Provided material:
####

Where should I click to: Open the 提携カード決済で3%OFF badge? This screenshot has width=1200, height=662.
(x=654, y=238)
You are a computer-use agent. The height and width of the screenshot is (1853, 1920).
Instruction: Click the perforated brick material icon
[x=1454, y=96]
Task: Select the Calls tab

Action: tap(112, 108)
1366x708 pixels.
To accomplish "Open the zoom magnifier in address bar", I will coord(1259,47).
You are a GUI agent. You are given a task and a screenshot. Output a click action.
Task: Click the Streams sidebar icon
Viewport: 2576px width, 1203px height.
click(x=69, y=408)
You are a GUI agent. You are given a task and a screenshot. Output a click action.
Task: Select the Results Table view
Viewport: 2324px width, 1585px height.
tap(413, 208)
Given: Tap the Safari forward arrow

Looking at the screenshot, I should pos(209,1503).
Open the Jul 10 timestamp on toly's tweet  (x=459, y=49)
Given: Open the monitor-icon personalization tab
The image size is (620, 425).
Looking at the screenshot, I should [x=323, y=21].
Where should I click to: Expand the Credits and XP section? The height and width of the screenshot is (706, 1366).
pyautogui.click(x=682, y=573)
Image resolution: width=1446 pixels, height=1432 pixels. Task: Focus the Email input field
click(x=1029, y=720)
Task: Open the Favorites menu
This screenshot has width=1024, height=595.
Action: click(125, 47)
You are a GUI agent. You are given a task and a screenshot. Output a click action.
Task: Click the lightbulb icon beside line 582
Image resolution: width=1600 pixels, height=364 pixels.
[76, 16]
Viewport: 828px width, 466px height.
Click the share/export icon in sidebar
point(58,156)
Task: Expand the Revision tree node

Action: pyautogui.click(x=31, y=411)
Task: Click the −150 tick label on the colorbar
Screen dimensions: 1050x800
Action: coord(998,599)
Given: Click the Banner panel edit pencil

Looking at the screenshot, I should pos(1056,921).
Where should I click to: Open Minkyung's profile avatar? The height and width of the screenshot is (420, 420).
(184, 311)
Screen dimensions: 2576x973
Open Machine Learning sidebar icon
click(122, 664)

####

Instruction:
Reproduce the listing above with "Viewport" changed to "Display" everywhere it appears, keeping every other line identical.

Reply:
Where should I click to: Open the 提携カード決済で3%OFF badge? This screenshot has width=1200, height=662.
(x=654, y=238)
You are a computer-use agent. The height and width of the screenshot is (1853, 1920).
Instruction: Click the perforated brick material icon
[x=1454, y=96]
Task: Select the Calls tab

Action: tap(112, 108)
1366x708 pixels.
To accomplish "Open the zoom magnifier in address bar", I will coord(1259,47).
You are a GUI agent. You are given a task and a screenshot. Output a click action.
Task: Click the Streams sidebar icon
Display: 2576px width, 1203px height.
click(x=69, y=408)
You are a GUI agent. You are given a task and a screenshot. Output a click action.
Task: Select the Results Table view
Display: 2324px width, 1585px height.
tap(413, 208)
Given: Tap the Safari forward arrow

Looking at the screenshot, I should pos(209,1503).
Open the Jul 10 timestamp on toly's tweet  (x=459, y=49)
Given: Open the monitor-icon personalization tab
The image size is (620, 425).
Looking at the screenshot, I should [x=323, y=21].
Where should I click to: Expand the Credits and XP section? The height and width of the screenshot is (706, 1366).
pyautogui.click(x=682, y=573)
Image resolution: width=1446 pixels, height=1432 pixels. Task: Focus the Email input field
click(x=1029, y=720)
Task: Open the Favorites menu
This screenshot has width=1024, height=595.
Action: click(125, 47)
You are a GUI agent. You are given a task and a screenshot. Output a click action.
Task: Click the lightbulb icon beside line 582
Image resolution: width=1600 pixels, height=364 pixels.
[76, 16]
Display: 828px width, 466px height.
Click the share/export icon in sidebar
point(58,156)
Task: Expand the Revision tree node

Action: pyautogui.click(x=31, y=411)
Task: Click the −150 tick label on the colorbar
Screen dimensions: 1050x800
Action: coord(998,599)
Given: Click the Banner panel edit pencil

Looking at the screenshot, I should pos(1056,921).
Where should I click to: Open Minkyung's profile avatar? The height and width of the screenshot is (420, 420).
(184, 311)
Screen dimensions: 2576x973
Open Machine Learning sidebar icon
click(122, 664)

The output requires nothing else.